DATA PROVIDED below:

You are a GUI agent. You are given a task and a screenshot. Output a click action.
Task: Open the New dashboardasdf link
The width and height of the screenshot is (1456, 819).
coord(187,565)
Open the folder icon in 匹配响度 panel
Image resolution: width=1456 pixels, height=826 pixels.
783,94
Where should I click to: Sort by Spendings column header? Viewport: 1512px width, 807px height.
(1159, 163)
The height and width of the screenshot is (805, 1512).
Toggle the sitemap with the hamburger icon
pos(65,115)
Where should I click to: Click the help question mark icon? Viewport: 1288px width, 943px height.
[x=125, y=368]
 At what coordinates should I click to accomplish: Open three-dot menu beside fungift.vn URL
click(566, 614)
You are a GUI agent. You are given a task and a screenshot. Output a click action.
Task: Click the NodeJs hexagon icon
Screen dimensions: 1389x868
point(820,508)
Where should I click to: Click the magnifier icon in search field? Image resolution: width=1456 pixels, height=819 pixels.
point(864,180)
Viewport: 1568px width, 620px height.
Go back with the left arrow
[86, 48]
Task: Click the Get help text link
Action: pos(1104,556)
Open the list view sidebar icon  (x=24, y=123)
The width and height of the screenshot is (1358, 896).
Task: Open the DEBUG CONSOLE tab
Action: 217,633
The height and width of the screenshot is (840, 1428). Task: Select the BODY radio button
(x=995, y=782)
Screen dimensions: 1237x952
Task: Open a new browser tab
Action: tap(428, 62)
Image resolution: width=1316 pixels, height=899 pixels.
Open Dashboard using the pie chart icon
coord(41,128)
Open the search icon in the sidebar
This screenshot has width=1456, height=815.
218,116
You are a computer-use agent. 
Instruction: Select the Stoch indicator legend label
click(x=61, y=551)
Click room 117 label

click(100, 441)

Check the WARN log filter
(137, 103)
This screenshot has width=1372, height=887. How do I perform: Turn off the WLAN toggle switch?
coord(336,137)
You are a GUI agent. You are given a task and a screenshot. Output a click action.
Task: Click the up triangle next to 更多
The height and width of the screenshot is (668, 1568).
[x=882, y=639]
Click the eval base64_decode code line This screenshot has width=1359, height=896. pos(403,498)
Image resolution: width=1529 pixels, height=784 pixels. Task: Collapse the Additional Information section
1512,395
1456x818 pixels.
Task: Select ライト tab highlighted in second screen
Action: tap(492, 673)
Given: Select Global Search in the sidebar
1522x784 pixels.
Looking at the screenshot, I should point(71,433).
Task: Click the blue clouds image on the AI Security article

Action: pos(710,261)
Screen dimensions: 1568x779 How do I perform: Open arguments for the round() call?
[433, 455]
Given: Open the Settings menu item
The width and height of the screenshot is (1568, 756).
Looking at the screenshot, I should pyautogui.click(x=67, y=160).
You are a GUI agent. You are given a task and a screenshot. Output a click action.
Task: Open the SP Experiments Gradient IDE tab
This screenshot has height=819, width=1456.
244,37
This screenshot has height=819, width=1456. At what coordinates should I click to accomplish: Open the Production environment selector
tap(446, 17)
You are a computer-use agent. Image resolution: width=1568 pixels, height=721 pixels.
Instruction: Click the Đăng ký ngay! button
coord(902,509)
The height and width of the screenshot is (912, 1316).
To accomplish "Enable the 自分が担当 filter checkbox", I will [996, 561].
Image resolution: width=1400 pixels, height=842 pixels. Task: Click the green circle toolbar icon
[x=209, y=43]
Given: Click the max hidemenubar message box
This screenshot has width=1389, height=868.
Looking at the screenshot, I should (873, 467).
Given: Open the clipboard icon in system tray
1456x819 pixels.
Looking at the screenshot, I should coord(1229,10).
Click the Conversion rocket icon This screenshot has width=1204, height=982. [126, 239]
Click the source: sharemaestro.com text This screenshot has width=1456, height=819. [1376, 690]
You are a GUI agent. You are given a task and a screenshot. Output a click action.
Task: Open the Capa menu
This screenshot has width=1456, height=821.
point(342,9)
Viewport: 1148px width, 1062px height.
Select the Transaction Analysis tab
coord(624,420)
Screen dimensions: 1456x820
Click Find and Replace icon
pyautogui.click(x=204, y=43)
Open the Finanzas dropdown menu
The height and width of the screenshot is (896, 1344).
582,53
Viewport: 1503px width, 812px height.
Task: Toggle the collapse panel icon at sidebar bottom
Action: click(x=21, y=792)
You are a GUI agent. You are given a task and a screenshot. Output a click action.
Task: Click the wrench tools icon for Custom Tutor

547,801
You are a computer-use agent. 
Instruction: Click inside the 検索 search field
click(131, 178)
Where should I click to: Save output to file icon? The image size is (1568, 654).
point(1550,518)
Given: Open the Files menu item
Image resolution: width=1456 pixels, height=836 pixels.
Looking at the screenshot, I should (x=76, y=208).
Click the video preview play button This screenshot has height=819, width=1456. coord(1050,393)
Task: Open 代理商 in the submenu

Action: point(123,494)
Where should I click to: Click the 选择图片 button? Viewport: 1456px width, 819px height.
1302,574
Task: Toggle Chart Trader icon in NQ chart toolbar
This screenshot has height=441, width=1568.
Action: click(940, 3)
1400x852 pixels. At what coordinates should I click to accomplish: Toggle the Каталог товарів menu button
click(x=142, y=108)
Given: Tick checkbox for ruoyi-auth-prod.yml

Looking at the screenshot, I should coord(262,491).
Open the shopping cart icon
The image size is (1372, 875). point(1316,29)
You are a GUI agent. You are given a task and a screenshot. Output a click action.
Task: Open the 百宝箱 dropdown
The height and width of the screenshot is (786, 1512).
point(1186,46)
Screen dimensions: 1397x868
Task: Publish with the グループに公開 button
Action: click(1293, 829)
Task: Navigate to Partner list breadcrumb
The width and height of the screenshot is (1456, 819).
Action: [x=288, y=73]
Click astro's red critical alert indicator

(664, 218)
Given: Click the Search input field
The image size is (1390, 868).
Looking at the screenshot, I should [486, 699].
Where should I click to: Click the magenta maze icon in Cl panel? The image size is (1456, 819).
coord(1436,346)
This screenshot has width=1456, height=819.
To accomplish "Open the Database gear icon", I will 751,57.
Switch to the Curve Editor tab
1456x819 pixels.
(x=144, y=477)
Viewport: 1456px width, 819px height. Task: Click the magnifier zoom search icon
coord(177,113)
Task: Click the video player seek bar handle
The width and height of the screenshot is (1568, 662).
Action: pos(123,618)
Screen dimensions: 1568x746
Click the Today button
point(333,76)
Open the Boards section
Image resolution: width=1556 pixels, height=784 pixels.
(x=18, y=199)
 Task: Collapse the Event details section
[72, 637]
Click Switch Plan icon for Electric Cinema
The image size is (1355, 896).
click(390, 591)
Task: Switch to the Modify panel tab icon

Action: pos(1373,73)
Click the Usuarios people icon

End of DATA PROVIDED.

PROBLEM REQUIREMENTS. In this exercise, you retype all of the data exactly as it appears above.

EXERCISE RESPONSE.
You are a GUI agent. You are given a task and a screenshot. Output a click action.
Task: Open the New dashboardasdf link
The width and height of the screenshot is (1456, 819).
coord(187,565)
Open the folder icon in 匹配响度 panel
Image resolution: width=1456 pixels, height=826 pixels.
783,94
Where should I click to: Sort by Spendings column header? Viewport: 1512px width, 807px height.
(1159, 163)
The height and width of the screenshot is (805, 1512).
Toggle the sitemap with the hamburger icon
pos(65,115)
Where should I click to: Click the help question mark icon? Viewport: 1288px width, 943px height.
[x=125, y=368]
 At what coordinates should I click to accomplish: Open three-dot menu beside fungift.vn URL
click(566, 614)
You are a GUI agent. You are given a task and a screenshot. Output a click action.
Task: Click the NodeJs hexagon icon
Screen dimensions: 1389x868
point(820,508)
Where should I click to: Click the magnifier icon in search field? Image resolution: width=1456 pixels, height=819 pixels.
point(864,180)
Viewport: 1568px width, 620px height.
Go back with the left arrow
[86, 48]
Task: Click the Get help text link
Action: pos(1104,556)
Open the list view sidebar icon  (x=24, y=123)
The width and height of the screenshot is (1358, 896).
Task: Open the DEBUG CONSOLE tab
Action: 217,633
The height and width of the screenshot is (840, 1428). Task: Select the BODY radio button
(x=995, y=782)
Screen dimensions: 1237x952
Task: Open a new browser tab
Action: tap(428, 62)
Image resolution: width=1316 pixels, height=899 pixels.
Open Dashboard using the pie chart icon
coord(41,128)
Open the search icon in the sidebar
This screenshot has width=1456, height=815.
218,116
You are a computer-use agent. 
Instruction: Select the Stoch indicator legend label
click(x=61, y=551)
Click room 117 label

click(100, 441)

Check the WARN log filter
(137, 103)
This screenshot has width=1372, height=887. How do I perform: Turn off the WLAN toggle switch?
coord(336,137)
You are a GUI agent. You are given a task and a screenshot. Output a click action.
Task: Click the up triangle next to 更多
The height and width of the screenshot is (668, 1568).
[x=882, y=639]
Click the eval base64_decode code line This screenshot has width=1359, height=896. pos(403,498)
Image resolution: width=1529 pixels, height=784 pixels. Task: Collapse the Additional Information section
1512,395
1456x818 pixels.
Task: Select ライト tab highlighted in second screen
Action: tap(492, 673)
Given: Select Global Search in the sidebar
1522x784 pixels.
Looking at the screenshot, I should point(71,433).
Task: Click the blue clouds image on the AI Security article

Action: pos(710,261)
Screen dimensions: 1568x779 How do I perform: Open arguments for the round() call?
[433, 455]
Given: Open the Settings menu item
The width and height of the screenshot is (1568, 756).
Looking at the screenshot, I should pyautogui.click(x=67, y=160).
You are a GUI agent. You are given a task and a screenshot. Output a click action.
Task: Open the SP Experiments Gradient IDE tab
This screenshot has height=819, width=1456.
244,37
This screenshot has height=819, width=1456. At what coordinates should I click to accomplish: Open the Production environment selector
tap(446, 17)
You are a computer-use agent. Image resolution: width=1568 pixels, height=721 pixels.
Instruction: Click the Đăng ký ngay! button
coord(902,509)
The height and width of the screenshot is (912, 1316).
To accomplish "Enable the 自分が担当 filter checkbox", I will [996, 561].
Image resolution: width=1400 pixels, height=842 pixels. Task: Click the green circle toolbar icon
[x=209, y=43]
Given: Click the max hidemenubar message box
This screenshot has width=1389, height=868.
Looking at the screenshot, I should (873, 467).
Given: Open the clipboard icon in system tray
1456x819 pixels.
Looking at the screenshot, I should coord(1229,10).
Click the Conversion rocket icon This screenshot has width=1204, height=982. [126, 239]
Click the source: sharemaestro.com text This screenshot has width=1456, height=819. [1376, 690]
You are a GUI agent. You are given a task and a screenshot. Output a click action.
Task: Open the Capa menu
This screenshot has width=1456, height=821.
point(342,9)
Viewport: 1148px width, 1062px height.
Select the Transaction Analysis tab
coord(624,420)
Screen dimensions: 1456x820
Click Find and Replace icon
pyautogui.click(x=204, y=43)
Open the Finanzas dropdown menu
The height and width of the screenshot is (896, 1344).
582,53
Viewport: 1503px width, 812px height.
Task: Toggle the collapse panel icon at sidebar bottom
Action: click(x=21, y=792)
You are a GUI agent. You are given a task and a screenshot. Output a click action.
Task: Click the wrench tools icon for Custom Tutor

547,801
You are a computer-use agent. 
Instruction: Click inside the 検索 search field
click(131, 178)
Where should I click to: Save output to file icon? The image size is (1568, 654).
point(1550,518)
Given: Open the Files menu item
Image resolution: width=1456 pixels, height=836 pixels.
Looking at the screenshot, I should (x=76, y=208).
Click the video preview play button This screenshot has height=819, width=1456. coord(1050,393)
Task: Open 代理商 in the submenu

Action: point(123,494)
Where should I click to: Click the 选择图片 button? Viewport: 1456px width, 819px height.
1302,574
Task: Toggle Chart Trader icon in NQ chart toolbar
This screenshot has height=441, width=1568.
Action: click(940, 3)
1400x852 pixels. At what coordinates should I click to accomplish: Toggle the Каталог товарів menu button
click(x=142, y=108)
Given: Tick checkbox for ruoyi-auth-prod.yml

Looking at the screenshot, I should coord(262,491).
Open the shopping cart icon
The image size is (1372, 875). point(1316,29)
You are a GUI agent. You are given a task and a screenshot. Output a click action.
Task: Open the 百宝箱 dropdown
The height and width of the screenshot is (786, 1512).
point(1186,46)
Screen dimensions: 1397x868
Task: Publish with the グループに公開 button
Action: click(1293, 829)
Task: Navigate to Partner list breadcrumb
The width and height of the screenshot is (1456, 819).
Action: [x=288, y=73]
Click astro's red critical alert indicator

(664, 218)
Given: Click the Search input field
The image size is (1390, 868).
Looking at the screenshot, I should [486, 699].
Where should I click to: Click the magenta maze icon in Cl panel? The image size is (1456, 819).
coord(1436,346)
This screenshot has width=1456, height=819.
To accomplish "Open the Database gear icon", I will 751,57.
Switch to the Curve Editor tab
1456x819 pixels.
(x=144, y=477)
Viewport: 1456px width, 819px height. Task: Click the magnifier zoom search icon
coord(177,113)
Task: Click the video player seek bar handle
The width and height of the screenshot is (1568, 662).
Action: pos(123,618)
Screen dimensions: 1568x746
Click the Today button
point(333,76)
Open the Boards section
Image resolution: width=1556 pixels, height=784 pixels.
(x=18, y=199)
 Task: Collapse the Event details section
[72, 637]
Click Switch Plan icon for Electric Cinema
The image size is (1355, 896).
click(390, 591)
Task: Switch to the Modify panel tab icon

Action: pos(1373,73)
Click the Usuarios people icon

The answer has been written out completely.